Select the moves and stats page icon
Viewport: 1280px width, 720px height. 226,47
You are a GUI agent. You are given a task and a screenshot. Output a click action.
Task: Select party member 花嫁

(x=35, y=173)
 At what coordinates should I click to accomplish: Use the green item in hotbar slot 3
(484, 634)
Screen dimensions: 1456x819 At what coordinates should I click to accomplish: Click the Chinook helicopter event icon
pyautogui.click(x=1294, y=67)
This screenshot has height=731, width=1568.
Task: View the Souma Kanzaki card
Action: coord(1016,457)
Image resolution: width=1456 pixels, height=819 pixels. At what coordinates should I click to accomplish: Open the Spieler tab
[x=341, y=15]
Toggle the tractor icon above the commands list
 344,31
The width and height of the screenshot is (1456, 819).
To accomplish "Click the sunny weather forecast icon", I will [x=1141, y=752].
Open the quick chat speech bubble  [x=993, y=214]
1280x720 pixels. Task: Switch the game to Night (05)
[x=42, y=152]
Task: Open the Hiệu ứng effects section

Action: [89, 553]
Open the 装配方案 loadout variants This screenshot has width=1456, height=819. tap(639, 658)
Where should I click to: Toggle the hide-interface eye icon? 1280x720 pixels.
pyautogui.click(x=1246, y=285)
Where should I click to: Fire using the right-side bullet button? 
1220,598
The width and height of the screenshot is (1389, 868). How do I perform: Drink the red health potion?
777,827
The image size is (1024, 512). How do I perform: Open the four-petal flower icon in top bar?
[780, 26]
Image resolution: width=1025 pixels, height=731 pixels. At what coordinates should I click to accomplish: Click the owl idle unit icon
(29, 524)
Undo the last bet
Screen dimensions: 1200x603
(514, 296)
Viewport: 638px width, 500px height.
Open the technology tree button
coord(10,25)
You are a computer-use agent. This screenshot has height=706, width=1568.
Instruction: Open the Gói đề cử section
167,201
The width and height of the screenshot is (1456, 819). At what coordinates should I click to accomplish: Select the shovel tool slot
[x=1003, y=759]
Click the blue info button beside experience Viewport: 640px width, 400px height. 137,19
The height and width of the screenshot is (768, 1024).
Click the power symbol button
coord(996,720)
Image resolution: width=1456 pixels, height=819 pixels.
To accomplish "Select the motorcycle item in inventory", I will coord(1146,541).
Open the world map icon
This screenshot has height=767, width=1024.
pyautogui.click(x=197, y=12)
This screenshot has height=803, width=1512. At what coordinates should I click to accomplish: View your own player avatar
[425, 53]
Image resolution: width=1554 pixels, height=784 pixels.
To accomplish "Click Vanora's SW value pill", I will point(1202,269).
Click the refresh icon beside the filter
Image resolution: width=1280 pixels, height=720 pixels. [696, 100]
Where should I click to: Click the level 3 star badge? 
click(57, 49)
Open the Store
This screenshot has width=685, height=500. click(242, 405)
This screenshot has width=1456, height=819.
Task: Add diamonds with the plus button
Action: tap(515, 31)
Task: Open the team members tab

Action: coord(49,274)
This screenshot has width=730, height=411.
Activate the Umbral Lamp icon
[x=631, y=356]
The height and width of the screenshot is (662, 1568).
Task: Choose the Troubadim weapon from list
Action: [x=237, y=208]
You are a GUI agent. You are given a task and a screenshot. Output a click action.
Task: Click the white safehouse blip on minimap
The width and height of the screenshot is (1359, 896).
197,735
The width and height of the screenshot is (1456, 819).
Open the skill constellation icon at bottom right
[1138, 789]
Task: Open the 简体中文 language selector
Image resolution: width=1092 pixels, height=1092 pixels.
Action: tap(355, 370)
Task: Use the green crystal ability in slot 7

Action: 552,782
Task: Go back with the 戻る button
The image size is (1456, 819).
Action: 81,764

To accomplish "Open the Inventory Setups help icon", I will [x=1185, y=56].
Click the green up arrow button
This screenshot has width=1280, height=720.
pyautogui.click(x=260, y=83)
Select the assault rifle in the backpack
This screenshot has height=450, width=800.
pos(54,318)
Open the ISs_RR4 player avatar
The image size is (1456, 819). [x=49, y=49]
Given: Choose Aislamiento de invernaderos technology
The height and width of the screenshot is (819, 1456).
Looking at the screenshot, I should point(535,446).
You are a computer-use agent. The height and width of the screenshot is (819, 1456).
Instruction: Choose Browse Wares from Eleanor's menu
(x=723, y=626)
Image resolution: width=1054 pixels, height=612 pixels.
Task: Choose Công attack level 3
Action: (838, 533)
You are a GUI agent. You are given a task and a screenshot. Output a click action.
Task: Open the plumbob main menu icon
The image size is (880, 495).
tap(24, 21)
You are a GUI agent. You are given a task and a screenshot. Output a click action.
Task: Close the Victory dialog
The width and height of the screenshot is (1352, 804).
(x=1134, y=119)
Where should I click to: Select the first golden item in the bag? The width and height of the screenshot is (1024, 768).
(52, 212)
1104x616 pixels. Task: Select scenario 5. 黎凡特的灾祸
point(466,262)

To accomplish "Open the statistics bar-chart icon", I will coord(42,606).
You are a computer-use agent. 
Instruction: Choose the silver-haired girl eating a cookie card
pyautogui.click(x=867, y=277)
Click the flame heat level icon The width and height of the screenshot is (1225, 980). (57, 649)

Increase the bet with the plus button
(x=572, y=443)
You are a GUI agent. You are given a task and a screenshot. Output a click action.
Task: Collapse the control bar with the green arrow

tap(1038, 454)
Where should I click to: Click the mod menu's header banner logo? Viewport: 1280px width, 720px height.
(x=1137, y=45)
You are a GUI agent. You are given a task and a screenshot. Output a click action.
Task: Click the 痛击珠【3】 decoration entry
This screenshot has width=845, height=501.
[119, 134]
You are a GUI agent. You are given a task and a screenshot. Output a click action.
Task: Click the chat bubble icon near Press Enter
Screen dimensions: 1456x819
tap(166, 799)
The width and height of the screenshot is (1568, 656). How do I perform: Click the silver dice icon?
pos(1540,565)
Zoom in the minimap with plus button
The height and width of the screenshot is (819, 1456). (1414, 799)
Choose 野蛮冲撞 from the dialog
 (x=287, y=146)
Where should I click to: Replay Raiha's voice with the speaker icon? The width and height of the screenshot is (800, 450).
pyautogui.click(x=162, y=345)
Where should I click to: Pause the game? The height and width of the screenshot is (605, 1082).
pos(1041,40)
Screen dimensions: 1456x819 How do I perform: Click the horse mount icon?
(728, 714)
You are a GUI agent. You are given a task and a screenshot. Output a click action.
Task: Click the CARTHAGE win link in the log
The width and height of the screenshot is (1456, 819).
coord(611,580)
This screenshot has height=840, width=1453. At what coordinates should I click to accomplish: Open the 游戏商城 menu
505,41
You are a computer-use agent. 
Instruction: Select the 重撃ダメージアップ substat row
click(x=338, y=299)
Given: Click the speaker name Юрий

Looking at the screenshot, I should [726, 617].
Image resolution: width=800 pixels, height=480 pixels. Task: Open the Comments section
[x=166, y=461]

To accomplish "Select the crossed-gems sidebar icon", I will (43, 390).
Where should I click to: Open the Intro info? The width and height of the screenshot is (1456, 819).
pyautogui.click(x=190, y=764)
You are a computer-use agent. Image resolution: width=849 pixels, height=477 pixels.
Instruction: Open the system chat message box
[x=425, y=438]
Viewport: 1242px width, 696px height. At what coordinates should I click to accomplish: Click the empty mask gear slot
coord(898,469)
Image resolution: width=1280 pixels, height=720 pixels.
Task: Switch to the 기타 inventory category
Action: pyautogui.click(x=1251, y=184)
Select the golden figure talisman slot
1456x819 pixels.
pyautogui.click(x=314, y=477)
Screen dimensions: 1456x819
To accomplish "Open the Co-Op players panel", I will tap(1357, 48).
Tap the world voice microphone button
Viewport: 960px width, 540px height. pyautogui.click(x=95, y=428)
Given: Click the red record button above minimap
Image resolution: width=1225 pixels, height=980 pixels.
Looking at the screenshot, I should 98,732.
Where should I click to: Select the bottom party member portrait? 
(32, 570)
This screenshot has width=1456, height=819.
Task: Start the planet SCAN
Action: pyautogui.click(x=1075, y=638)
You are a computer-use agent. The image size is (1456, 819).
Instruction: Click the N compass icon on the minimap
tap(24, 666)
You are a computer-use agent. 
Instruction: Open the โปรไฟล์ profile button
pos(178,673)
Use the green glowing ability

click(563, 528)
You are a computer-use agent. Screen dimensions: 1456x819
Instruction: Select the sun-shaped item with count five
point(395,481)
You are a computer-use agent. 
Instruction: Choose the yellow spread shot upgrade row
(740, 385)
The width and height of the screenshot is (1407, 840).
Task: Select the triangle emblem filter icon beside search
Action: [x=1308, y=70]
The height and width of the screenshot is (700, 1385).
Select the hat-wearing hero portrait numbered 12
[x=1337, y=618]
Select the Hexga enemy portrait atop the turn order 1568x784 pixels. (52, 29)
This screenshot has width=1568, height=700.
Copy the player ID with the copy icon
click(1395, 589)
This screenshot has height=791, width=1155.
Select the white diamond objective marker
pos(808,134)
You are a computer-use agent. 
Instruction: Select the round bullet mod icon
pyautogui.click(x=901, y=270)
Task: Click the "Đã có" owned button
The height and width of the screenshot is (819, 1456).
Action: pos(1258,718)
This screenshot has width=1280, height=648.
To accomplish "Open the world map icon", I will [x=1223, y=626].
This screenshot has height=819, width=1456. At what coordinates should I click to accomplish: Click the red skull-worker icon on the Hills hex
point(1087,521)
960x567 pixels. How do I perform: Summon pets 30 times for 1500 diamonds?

* * * * *

◆ **EXERCISE DESCRIPTION**:
Rewrite the data from its first line through the line holding "pyautogui.click(x=1246, y=285)", inclusive, swapping "icon" for "symbol" and leaving everything else as is.

◆ **ANSWER IN FULL**:
Select the moves and stats page symbol
Viewport: 1280px width, 720px height. 226,47
You are a GUI agent. You are given a task and a screenshot. Output a click action.
Task: Select party member 花嫁

(x=35, y=173)
 At what coordinates should I click to accomplish: Use the green item in hotbar slot 3
(484, 634)
Screen dimensions: 1456x819 At what coordinates should I click to accomplish: Click the Chinook helicopter event symbol
pyautogui.click(x=1294, y=67)
This screenshot has height=731, width=1568.
Task: View the Souma Kanzaki card
Action: coord(1016,457)
Image resolution: width=1456 pixels, height=819 pixels. At what coordinates should I click to accomplish: Open the Spieler tab
[x=341, y=15]
Toggle the tractor symbol above the commands list
 344,31
The width and height of the screenshot is (1456, 819).
To accomplish "Click the sunny weather forecast symbol", I will [x=1141, y=752].
Open the quick chat speech bubble  [x=993, y=214]
1280x720 pixels. Task: Switch the game to Night (05)
[x=42, y=152]
Task: Open the Hiệu ứng effects section

Action: [89, 553]
Open the 装配方案 loadout variants This screenshot has width=1456, height=819. tap(639, 658)
Where should I click to: Toggle the hide-interface eye symbol? 1280x720 pixels.
pyautogui.click(x=1246, y=285)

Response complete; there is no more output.